Living Daily With Crohns Disease

Crohn's seems to have no feelings as to when it decides to strike.  During a nice conversation on the phone with my daughter this morning, she said, "mom are you on the toilet"? Yes, unfortunately I was.  Didn't want to end my conversation early.  It would be nice to say you get used to it, but how do you get used to constant pain.  That seems to be the worst.  You can handle constant bowel movements, not nice maybe, but still manageable to some degree, but the pain isn't so much.   It's hard to plan to go and do anything as your body doesn't always agree.  There are just so many times that you can back out and people stop understanding.  There is a high degree of anxiousness in doing everyday things.  When crohn's symptoms strike, there isn't time to complete the task your at, in line at the grocery store, at a stop light, the list goes on.  Nothing, nodda that you can do about it.  This might be the reason that crohn's patients begin to isolate theirself.  A self preservation technique or just sheer need either way it makes life a bit easier. When you are under the weather or not feeling well, nothing is better than being home. 

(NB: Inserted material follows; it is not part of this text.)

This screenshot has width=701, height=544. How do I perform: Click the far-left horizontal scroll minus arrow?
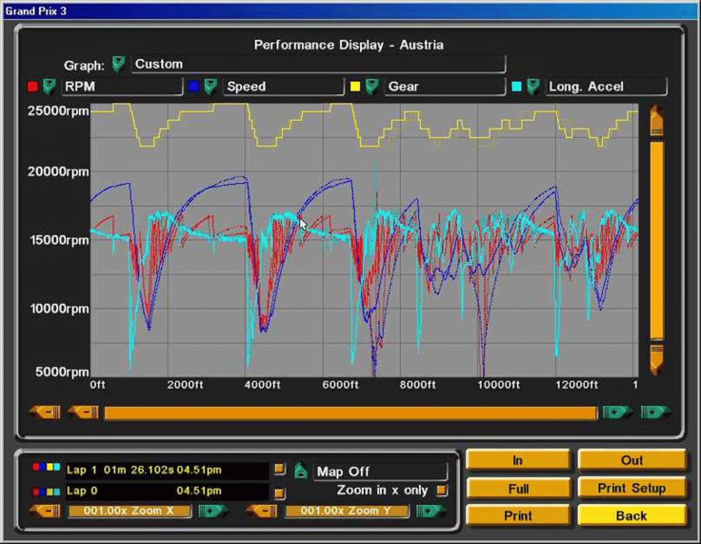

Living Daily With Crohns Disease

I hope and pray you are not one of us, but if you are, I only hope that I can offer some advice, assistance or just plain simple understanding that you are not alone.  Crohn's Disease inflicted me approximately 10 years ago.  There were symptoms early on but never anything that caught the attention of myself or anyone else.  Of course, I had never even heard of this Disease.  At the time I didn't know that I had a family member that I had never met that was inflicted with this at an elderly age.  My hope is that there will be some cure in the future, if not in my lifetime, then within the lifetime of my own adult children.  It can be a hard and harsh reality to live daily with the disease and the symptoms that accompany it.   But like everything else in life, there are good and bad days.  Hopefully, more of the latter for you.  I have so much to say and won't try to fit it in all on my very first try.  My hope is that you will check back often.